Word and element pointing entries:
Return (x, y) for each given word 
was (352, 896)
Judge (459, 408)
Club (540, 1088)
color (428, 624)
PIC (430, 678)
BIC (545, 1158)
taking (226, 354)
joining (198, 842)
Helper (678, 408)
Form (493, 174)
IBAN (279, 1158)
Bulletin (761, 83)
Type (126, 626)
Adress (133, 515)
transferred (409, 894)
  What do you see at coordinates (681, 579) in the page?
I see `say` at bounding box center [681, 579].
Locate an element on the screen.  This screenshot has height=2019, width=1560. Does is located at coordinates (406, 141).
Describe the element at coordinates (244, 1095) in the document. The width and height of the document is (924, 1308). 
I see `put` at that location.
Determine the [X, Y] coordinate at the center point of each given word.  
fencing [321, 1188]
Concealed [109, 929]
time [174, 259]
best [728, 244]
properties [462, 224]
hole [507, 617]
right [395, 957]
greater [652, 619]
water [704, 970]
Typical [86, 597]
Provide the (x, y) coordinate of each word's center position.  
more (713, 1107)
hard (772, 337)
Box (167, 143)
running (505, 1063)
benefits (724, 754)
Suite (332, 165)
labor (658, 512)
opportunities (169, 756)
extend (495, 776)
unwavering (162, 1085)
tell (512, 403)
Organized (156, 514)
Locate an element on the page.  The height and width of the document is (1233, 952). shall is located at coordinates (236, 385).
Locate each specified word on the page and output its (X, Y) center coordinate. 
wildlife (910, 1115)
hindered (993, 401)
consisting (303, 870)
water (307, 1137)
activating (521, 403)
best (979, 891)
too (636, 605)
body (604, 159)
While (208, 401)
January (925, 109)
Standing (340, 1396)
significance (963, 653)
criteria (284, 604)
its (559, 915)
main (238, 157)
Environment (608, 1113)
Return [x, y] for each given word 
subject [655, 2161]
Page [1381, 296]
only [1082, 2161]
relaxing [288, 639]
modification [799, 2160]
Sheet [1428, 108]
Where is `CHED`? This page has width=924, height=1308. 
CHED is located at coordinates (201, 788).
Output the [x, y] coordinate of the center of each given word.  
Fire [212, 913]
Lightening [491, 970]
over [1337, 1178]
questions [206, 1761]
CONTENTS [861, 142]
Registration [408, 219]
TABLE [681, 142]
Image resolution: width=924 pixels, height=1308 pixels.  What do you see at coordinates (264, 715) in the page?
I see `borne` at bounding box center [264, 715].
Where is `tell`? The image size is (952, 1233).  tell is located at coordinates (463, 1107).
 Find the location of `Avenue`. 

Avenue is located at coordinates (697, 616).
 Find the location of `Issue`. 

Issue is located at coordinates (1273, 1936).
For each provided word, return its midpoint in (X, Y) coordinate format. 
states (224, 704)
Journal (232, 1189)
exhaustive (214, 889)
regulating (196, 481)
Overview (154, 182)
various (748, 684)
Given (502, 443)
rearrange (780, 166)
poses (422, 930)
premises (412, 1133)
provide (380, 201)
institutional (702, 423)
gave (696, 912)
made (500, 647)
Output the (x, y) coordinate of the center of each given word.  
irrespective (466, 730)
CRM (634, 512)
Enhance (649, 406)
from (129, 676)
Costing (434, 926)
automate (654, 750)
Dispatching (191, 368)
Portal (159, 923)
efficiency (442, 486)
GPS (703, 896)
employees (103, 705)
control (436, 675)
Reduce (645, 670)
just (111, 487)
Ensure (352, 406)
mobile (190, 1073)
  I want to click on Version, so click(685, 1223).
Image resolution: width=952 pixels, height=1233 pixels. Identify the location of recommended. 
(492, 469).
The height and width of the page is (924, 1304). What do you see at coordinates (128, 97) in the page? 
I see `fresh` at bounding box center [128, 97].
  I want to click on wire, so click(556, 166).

What needs to be done: Rewrite all of the rows, replacing every "Locate an element" with "Find an element" and leaving the rest unchanged.

Response to this task:
Return (x, y) for each given word 
was (352, 896)
Judge (459, 408)
Club (540, 1088)
color (428, 624)
PIC (430, 678)
BIC (545, 1158)
taking (226, 354)
joining (198, 842)
Helper (678, 408)
Form (493, 174)
IBAN (279, 1158)
Bulletin (761, 83)
Type (126, 626)
Adress (133, 515)
transferred (409, 894)
  What do you see at coordinates (681, 579) in the page?
I see `say` at bounding box center [681, 579].
Find an element on the screen.  This screenshot has height=2019, width=1560. Does is located at coordinates (406, 141).
Describe the element at coordinates (244, 1095) in the document. The width and height of the document is (924, 1308). 
I see `put` at that location.
Determine the [X, Y] coordinate at the center point of each given word.  
fencing [321, 1188]
Concealed [109, 929]
time [174, 259]
best [728, 244]
properties [462, 224]
hole [507, 617]
right [395, 957]
greater [652, 619]
water [704, 970]
Typical [86, 597]
Provide the (x, y) coordinate of each word's center position.  
more (713, 1107)
hard (772, 337)
Box (167, 143)
running (505, 1063)
benefits (724, 754)
Suite (332, 165)
labor (658, 512)
opportunities (169, 756)
extend (495, 776)
unwavering (162, 1085)
tell (512, 403)
Organized (156, 514)
Find an element on the page.  The height and width of the document is (1233, 952). shall is located at coordinates (236, 385).
Locate each specified word on the page and output its (X, Y) center coordinate. 
wildlife (910, 1115)
hindered (993, 401)
consisting (303, 870)
water (307, 1137)
activating (521, 403)
best (979, 891)
too (636, 605)
body (604, 159)
While (208, 401)
January (925, 109)
Standing (340, 1396)
significance (963, 653)
criteria (284, 604)
its (559, 915)
main (238, 157)
Environment (608, 1113)
Return [x, y] for each given word 
subject [655, 2161]
Page [1381, 296]
only [1082, 2161]
relaxing [288, 639]
modification [799, 2160]
Sheet [1428, 108]
Where is `CHED`? This page has width=924, height=1308. 
CHED is located at coordinates (201, 788).
Output the [x, y] coordinate of the center of each given word.  
Fire [212, 913]
Lightening [491, 970]
over [1337, 1178]
questions [206, 1761]
CONTENTS [861, 142]
Registration [408, 219]
TABLE [681, 142]
Image resolution: width=924 pixels, height=1308 pixels.  What do you see at coordinates (264, 715) in the page?
I see `borne` at bounding box center [264, 715].
Where is `tell`? The image size is (952, 1233).  tell is located at coordinates (463, 1107).
 Find the location of `Avenue`. 

Avenue is located at coordinates (697, 616).
 Find the location of `Issue`. 

Issue is located at coordinates (1273, 1936).
For each provided word, return its midpoint in (X, Y) coordinate format. 
states (224, 704)
Journal (232, 1189)
exhaustive (214, 889)
regulating (196, 481)
Overview (154, 182)
various (748, 684)
Given (502, 443)
rearrange (780, 166)
poses (422, 930)
premises (412, 1133)
provide (380, 201)
institutional (702, 423)
gave (696, 912)
made (500, 647)
Output the (x, y) coordinate of the center of each given word.  
irrespective (466, 730)
CRM (634, 512)
Enhance (649, 406)
from (129, 676)
Costing (434, 926)
automate (654, 750)
Dispatching (191, 368)
Portal (159, 923)
efficiency (442, 486)
GPS (703, 896)
employees (103, 705)
control (436, 675)
Reduce (645, 670)
just (111, 487)
Ensure (352, 406)
mobile (190, 1073)
  I want to click on Version, so click(685, 1223).
Image resolution: width=952 pixels, height=1233 pixels. Identify the location of recommended. 
(492, 469).
The height and width of the page is (924, 1304). What do you see at coordinates (128, 97) in the page? 
I see `fresh` at bounding box center [128, 97].
  I want to click on wire, so click(556, 166).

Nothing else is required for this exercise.